Western Australian journal (1926–1946)

Our Rural Magazine was a monthly magazine produced between 1926 and 1946 by the WA Correspondence School of the Education Department of Western Australia for school children who were located in isolated circumstances. In the inter-war period, many isolated rural localities did not have primary schools, and the students were required to have their education by correspondence.

The magazine was based in Perth. It was operated by the Education Department, with writers such as James Pollard and John K. Ewers. Heads of various institutions wrote on topics related to their position; in the September 1933 edition the Government Botanist C.A.Gardner wrote an article, and the curator of the museum Ludwig Glauert conducted a correspondence column.

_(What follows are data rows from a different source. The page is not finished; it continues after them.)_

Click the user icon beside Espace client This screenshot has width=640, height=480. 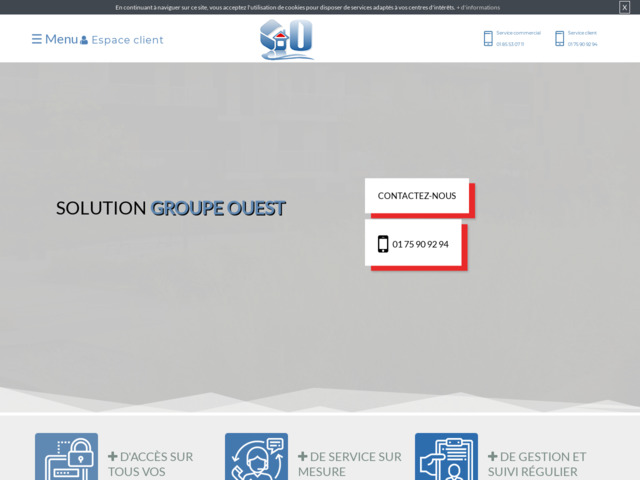pos(84,41)
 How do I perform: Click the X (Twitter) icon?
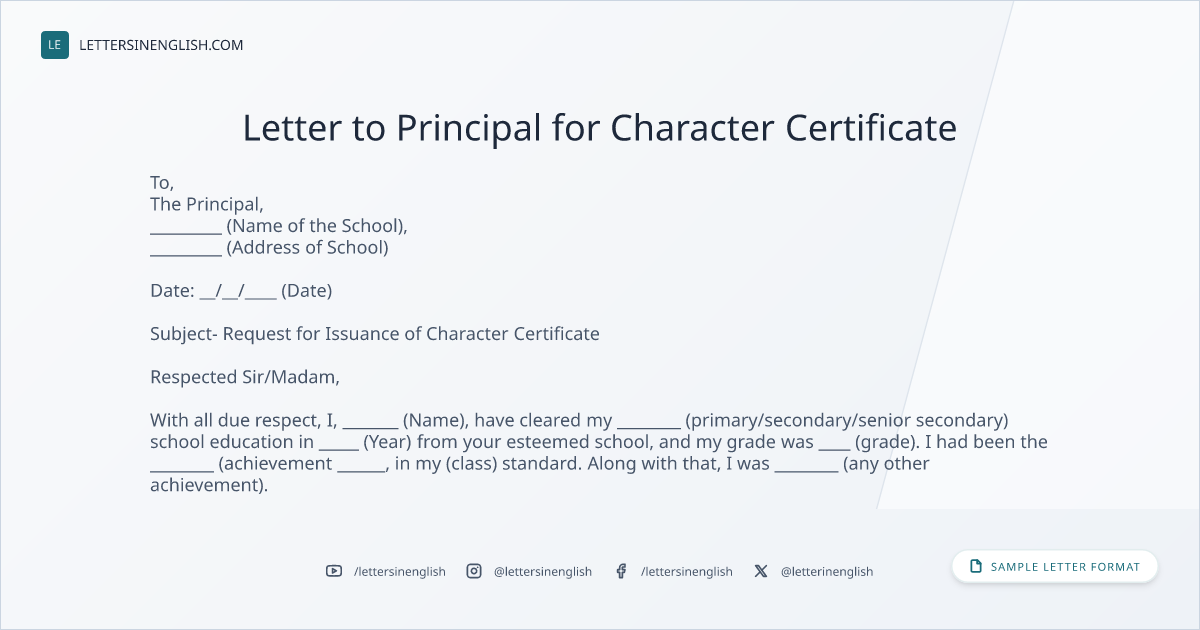click(x=761, y=571)
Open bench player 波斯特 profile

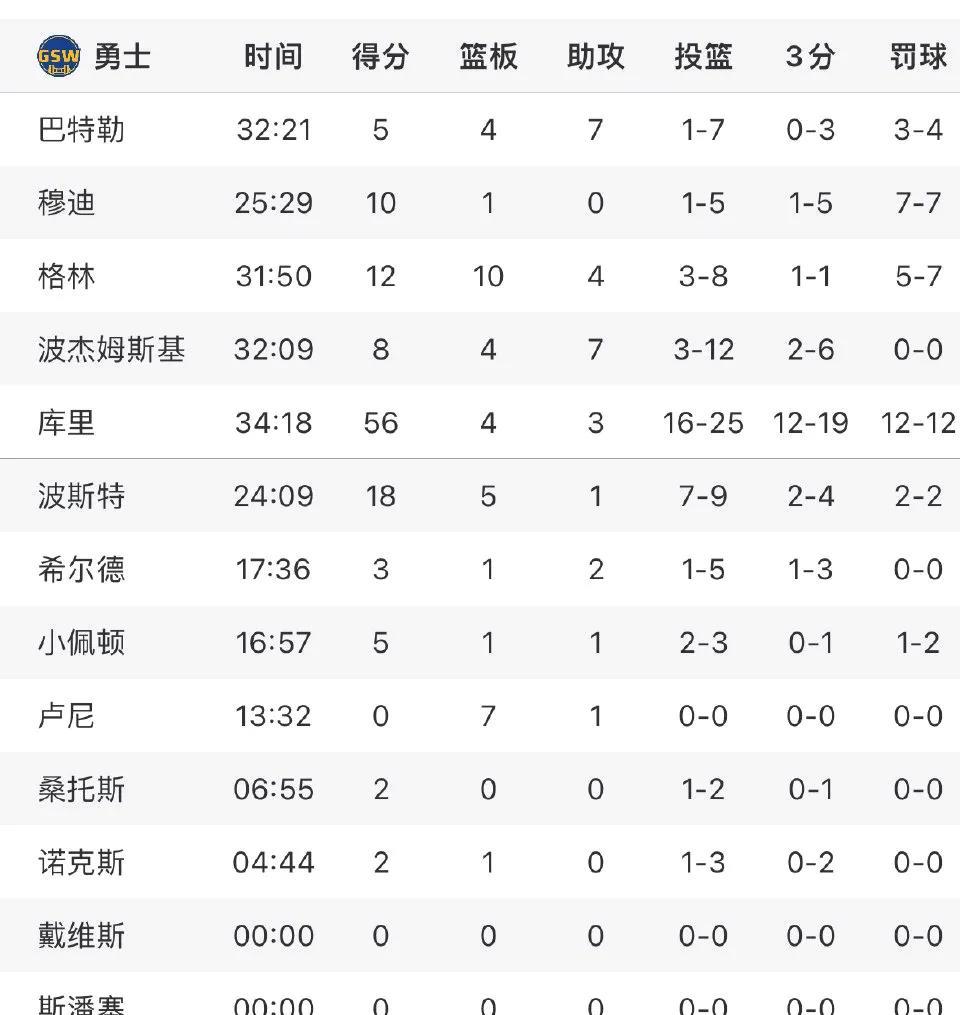pyautogui.click(x=81, y=496)
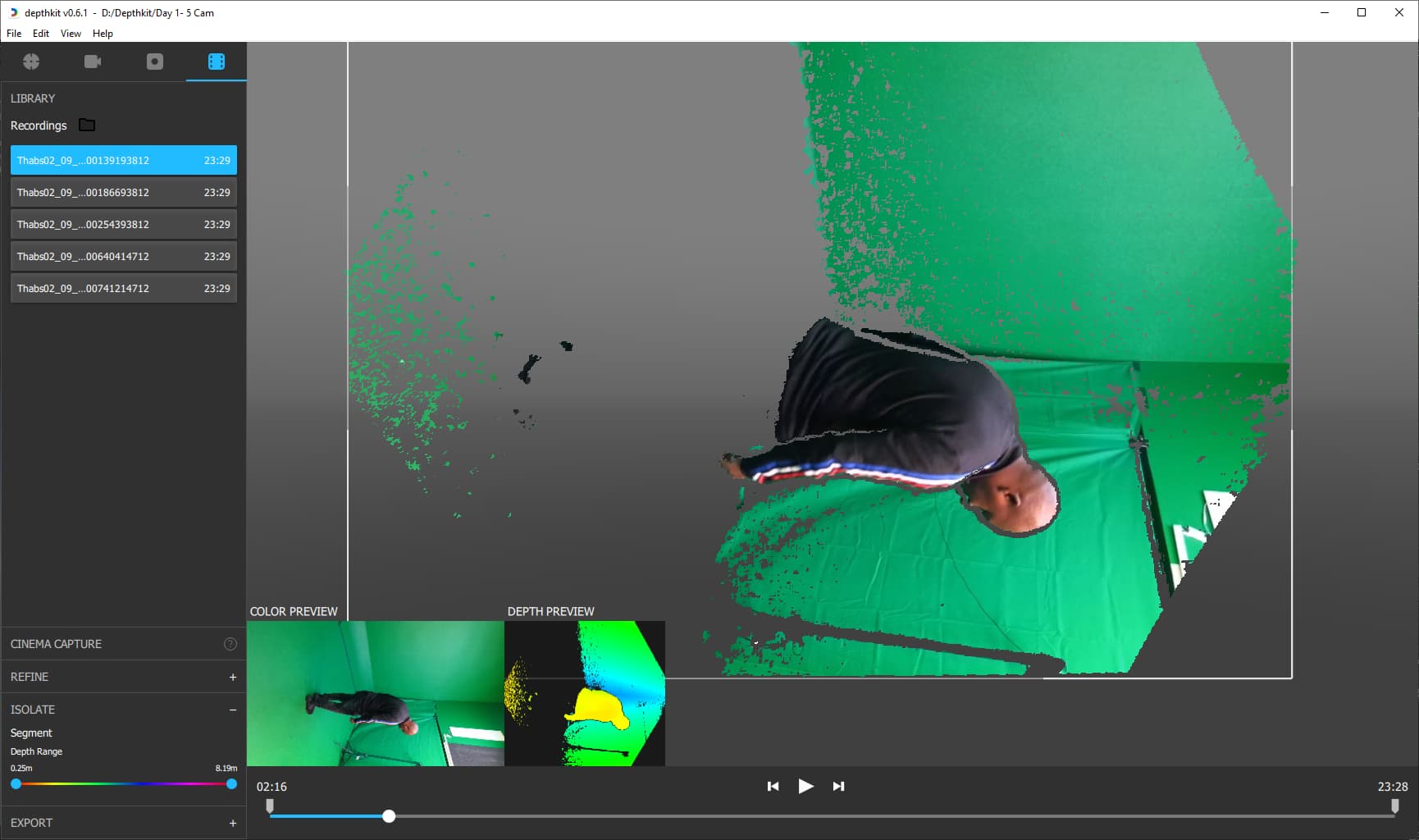Click the Depth Preview thumbnail
Image resolution: width=1419 pixels, height=840 pixels.
pyautogui.click(x=584, y=693)
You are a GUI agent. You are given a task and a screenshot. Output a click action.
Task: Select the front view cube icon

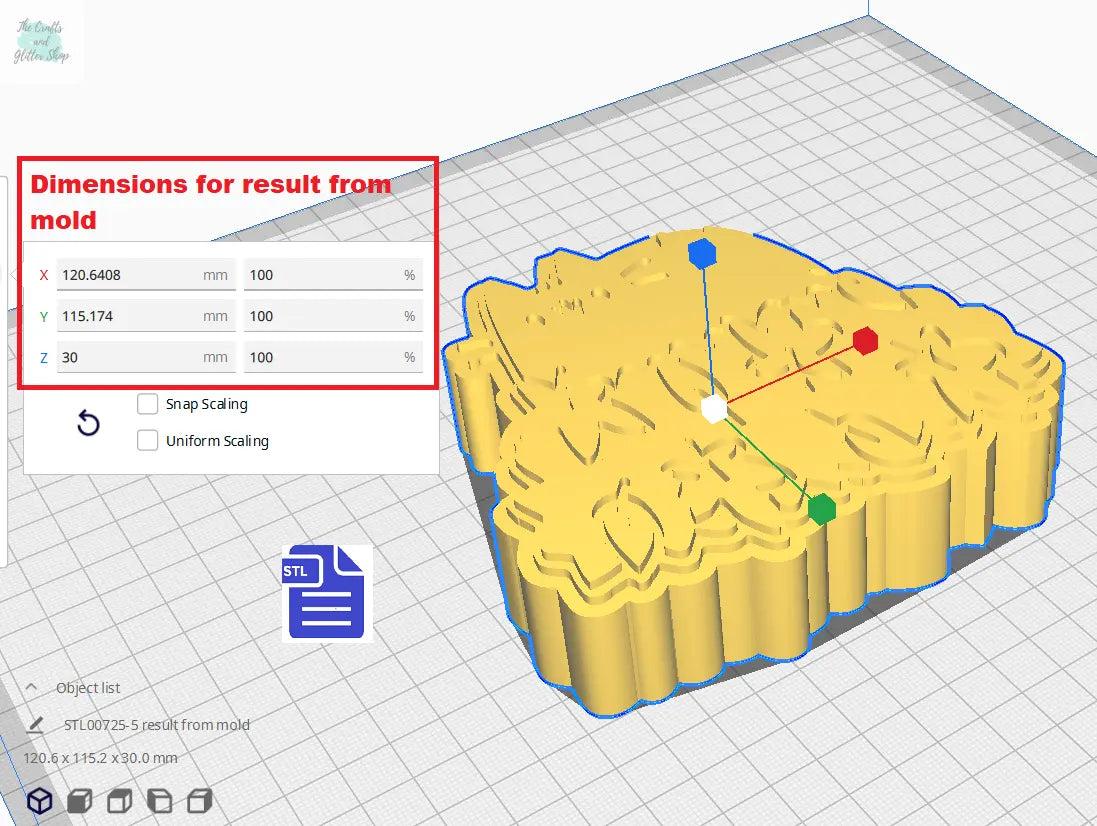79,800
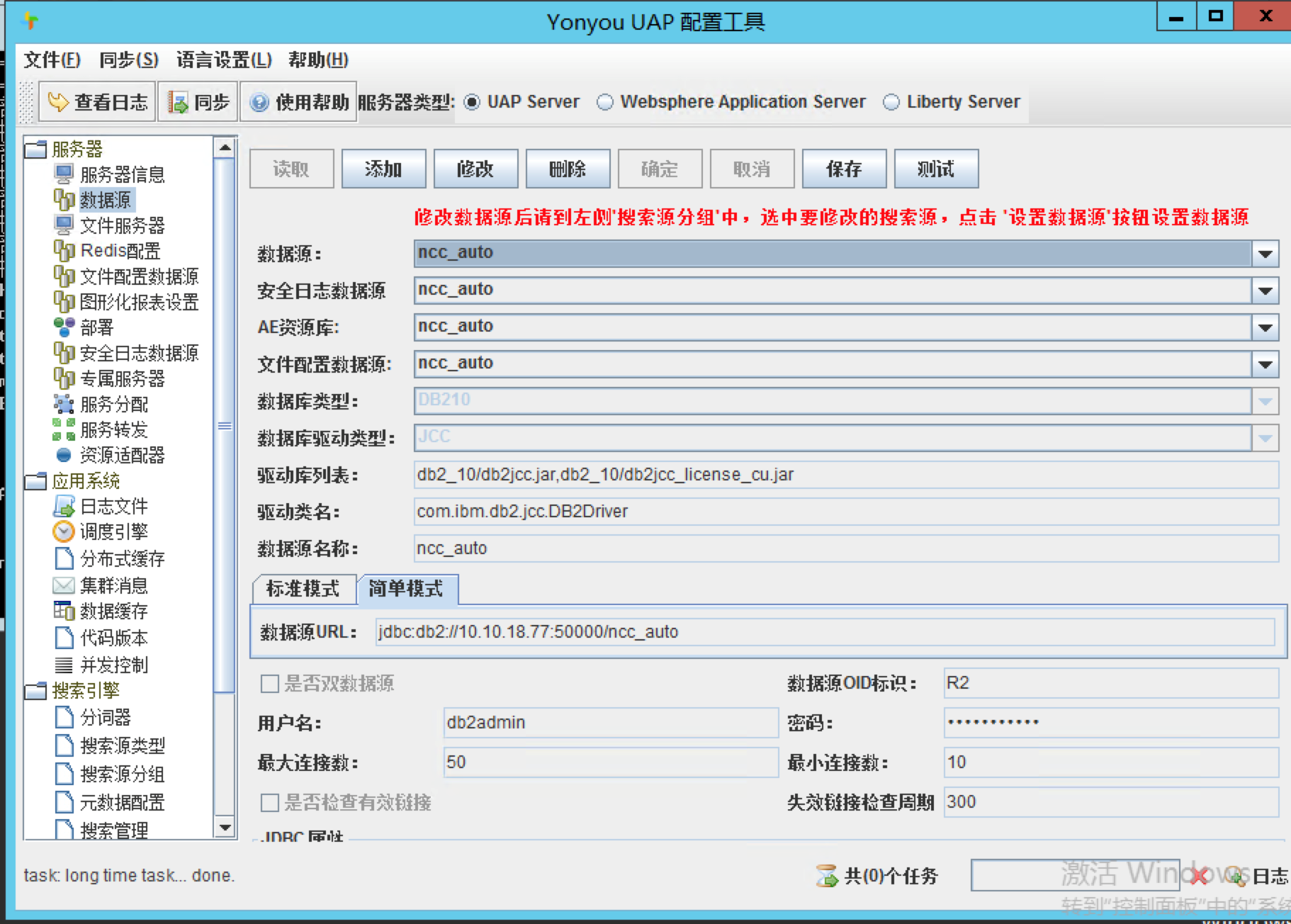Click the sidebar scroll down arrow
Screen dimensions: 1291x924
pyautogui.click(x=225, y=827)
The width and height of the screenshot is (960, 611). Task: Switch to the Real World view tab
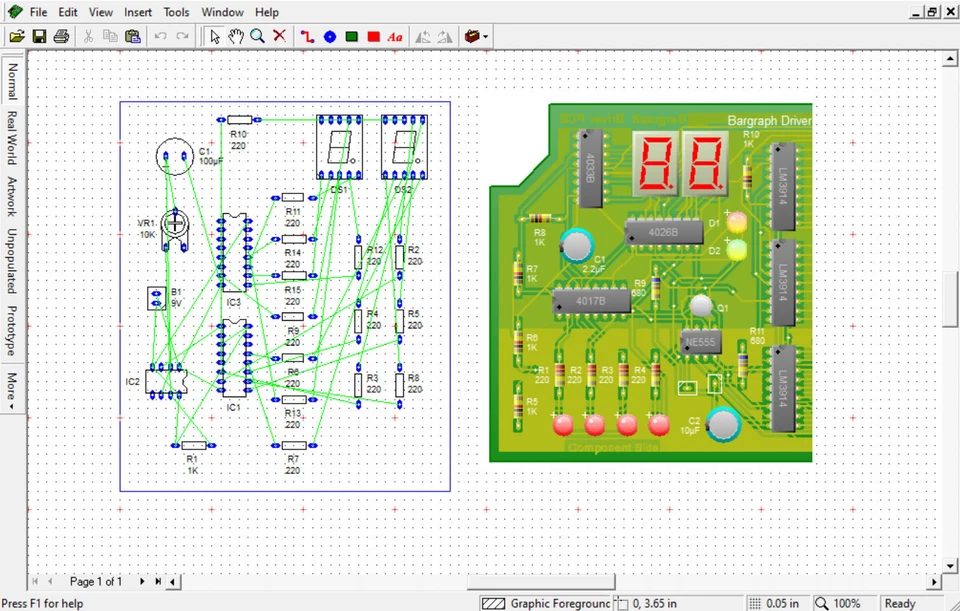point(11,130)
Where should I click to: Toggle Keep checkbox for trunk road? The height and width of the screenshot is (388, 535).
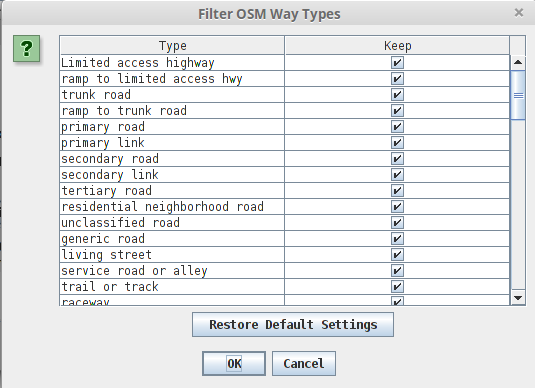(397, 95)
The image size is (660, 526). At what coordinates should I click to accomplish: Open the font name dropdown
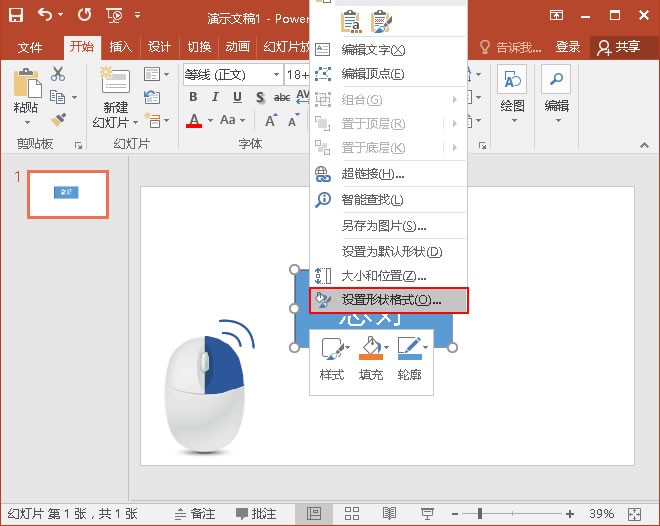click(x=276, y=75)
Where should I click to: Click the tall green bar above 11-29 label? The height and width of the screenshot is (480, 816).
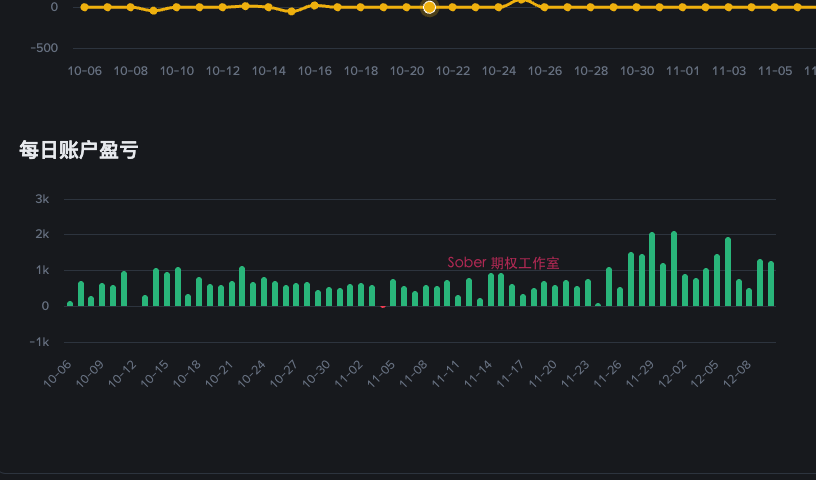[x=652, y=270]
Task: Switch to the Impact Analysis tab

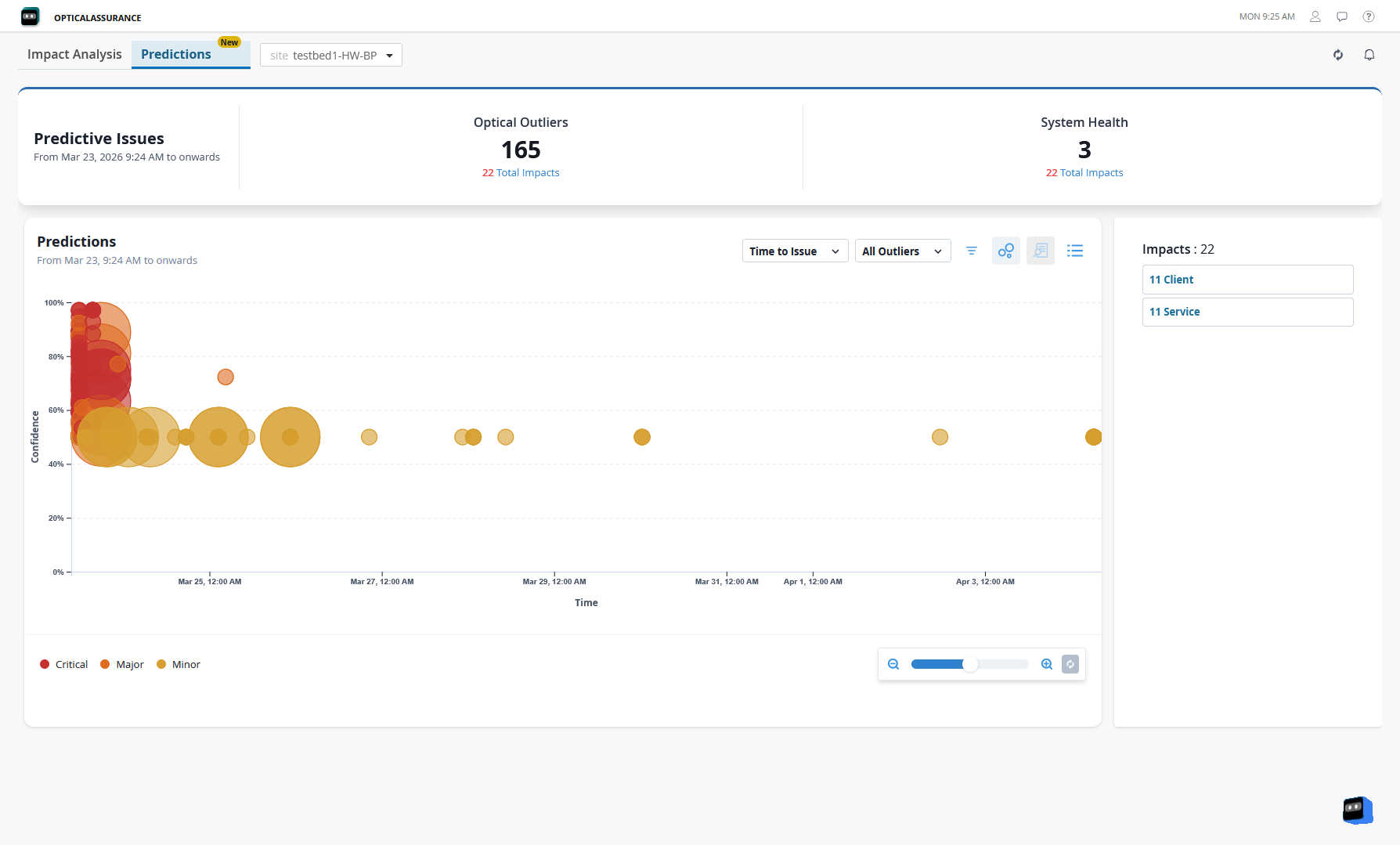Action: point(74,54)
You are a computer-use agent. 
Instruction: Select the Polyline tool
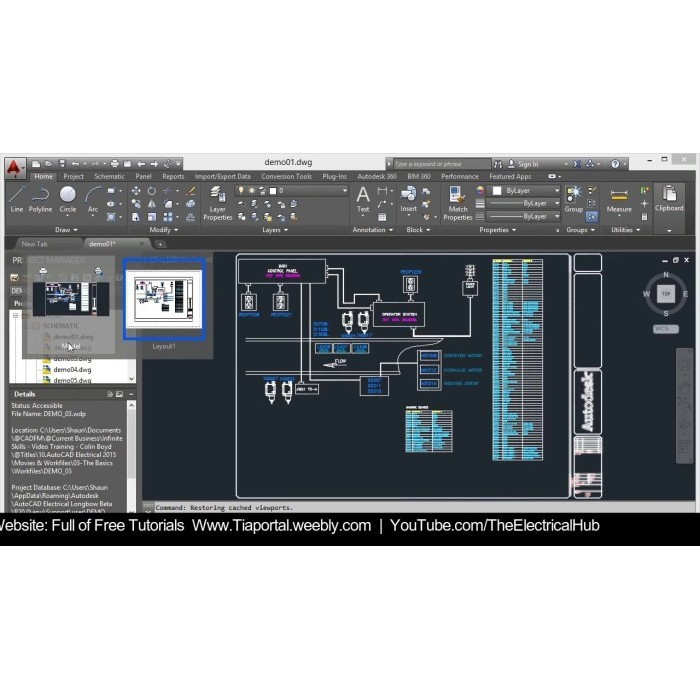point(40,197)
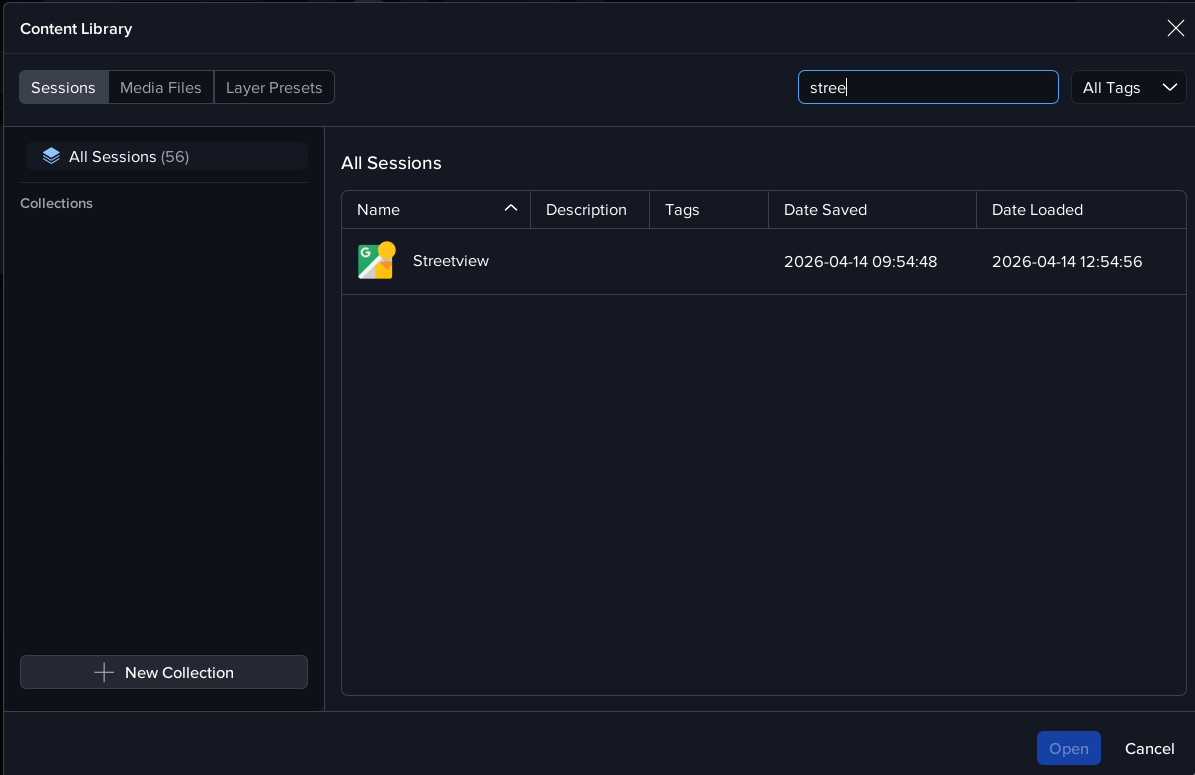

Senior community leaders made encouraging messages to the isolated students, such as this one from Field Marshal Sir William Birdwood:

I earnestly advise you to take full advantage of the educational correspondence classes that are open to you and by which my two grand-daughters have started their education. Be guided by the help and valuable instruction to be derived from 'Our Rural Magazine' and do not forget that the country districts, handicapped as their people may be in many respects, have been responsible for many of the most able leaders in the public life of Australia.